Condenados a su incertidumbre, los hombres-cosa comienzan su jornada. Despachan a sus hijos, salen despedidos de sus aposentos con perfumes fugaces e ingresan en la peregrinación de pies cansados en la ciudad que los reclama. Se apresuran ansiosos por llegar, se angustian, se aprisionan. Logran ingresar, con suerte, en vehículos abarrotados de hombres que, como él, desesperan por no perder el presentismo de sus esclavos trabajos. A término, culminan mezclados de confusos hedores y se someten, al fin, a su triste rutina esquemática y abarrotada de exigencias que en nada compensan su paga. Ellos no han optado. Esta es sólo una necesidad imperiosa que se repite día a día en un país con pocas posibilidades a jóvenes y ciudadadanos capaces que, en muchos casos, quedan perdidos a medio camino.

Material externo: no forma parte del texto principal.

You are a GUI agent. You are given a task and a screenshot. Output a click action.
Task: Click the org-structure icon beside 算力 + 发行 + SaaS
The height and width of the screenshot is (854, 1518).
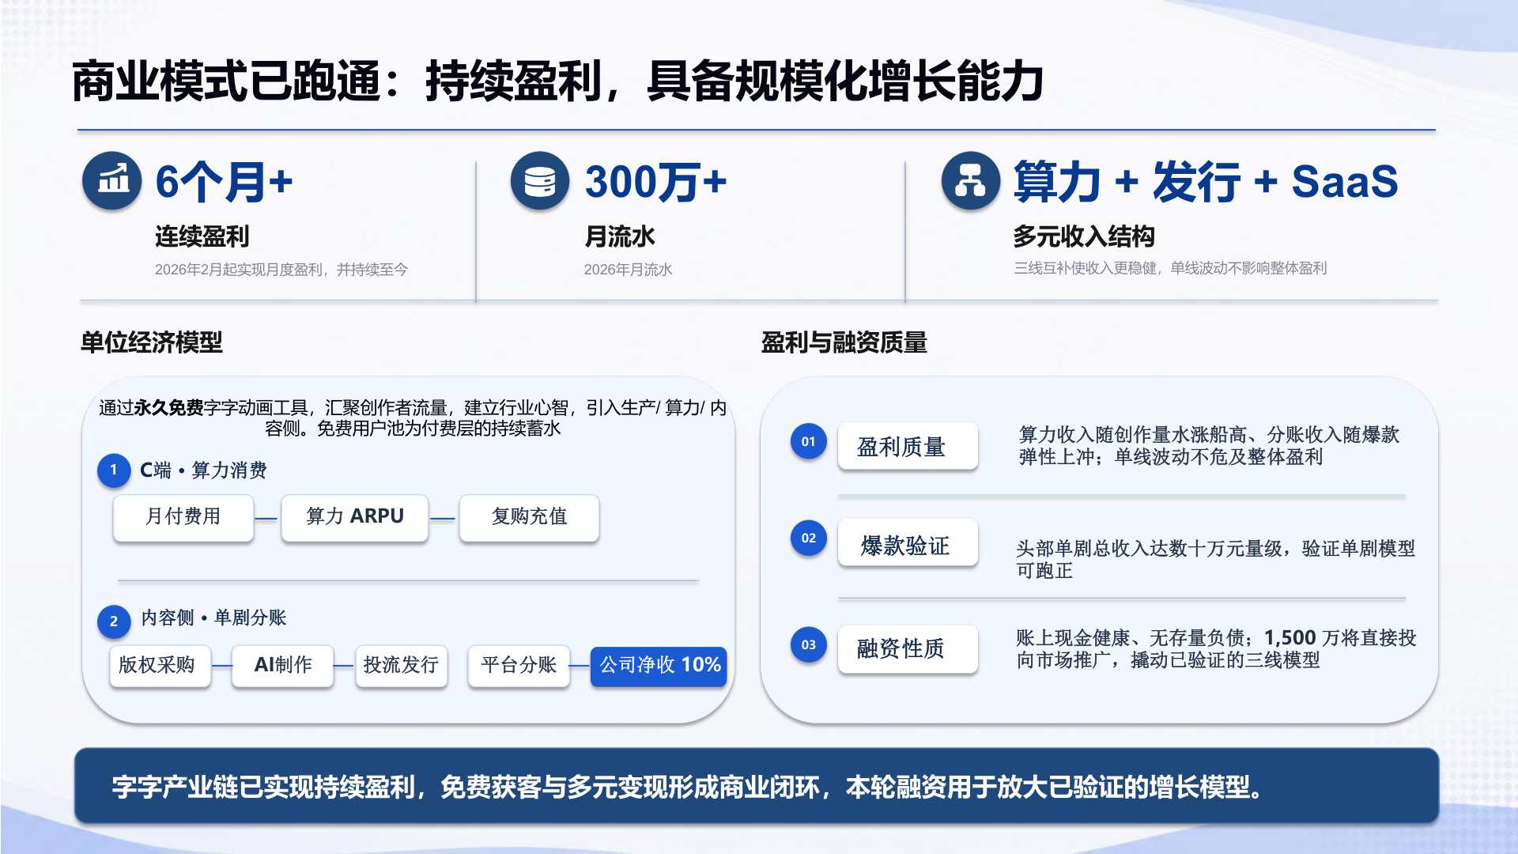tap(971, 180)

Concluye el día, sólo el laborable. Resta poco tiempo para vivir y el reloj sigue exigiendo. Los ojos se vuelven cansados, la mirada triste. El cuerpo pesado. El trabajo ha absorvido todo. Nada como resultado.

Retornan los hijos de su jornada escolar y no alcanzan las fuerzas para recibirlos ni contenerlos. Los hombres- cosa caen en desgracia al no poder ya manejar sus capacidades. Han dejado todo pero ya están consumidos. Lloran. Se lamentan. Deben continuar para subsistir. Son necesarios los bienes y los servicios para un país que no perdona los atrasos y que cobra con uñas y dientes el standard mínimo de vida que impone. Imposible detenerse. Como por inercia, los hombres- cosa continuan moviendose. Son escasas ya las posibilidades y aptitudes. Ya deja de ser una cuestion de capacidad. Preparan la cena, la sirven. Deshechan los restos. Qué paradoja con sus resultados!. Son sólo un resabio. Cuando todos descansan ellos siguen, velando por la salud del resto.Los observan descanzar y se alegran aunque no dejan de preguntarse ¿Cuándo llegará nuestra hora?.

Sólo unos escasos momentos para el respiro y luego otra vez el ciclo. La mañana, la tarde, el anochecer. Todo vuelve de nuevo y se retroalimenta.

Pocas horas de sueño. Poco descanso. Las fuerzas se agotan y ellos se vuelven meros entes deambulantes. Sólo el vaiven torpe los distingue de las cosas. Allí se ven.. van hacia ellas y en grandes cementerios humanos, se vuelven tales.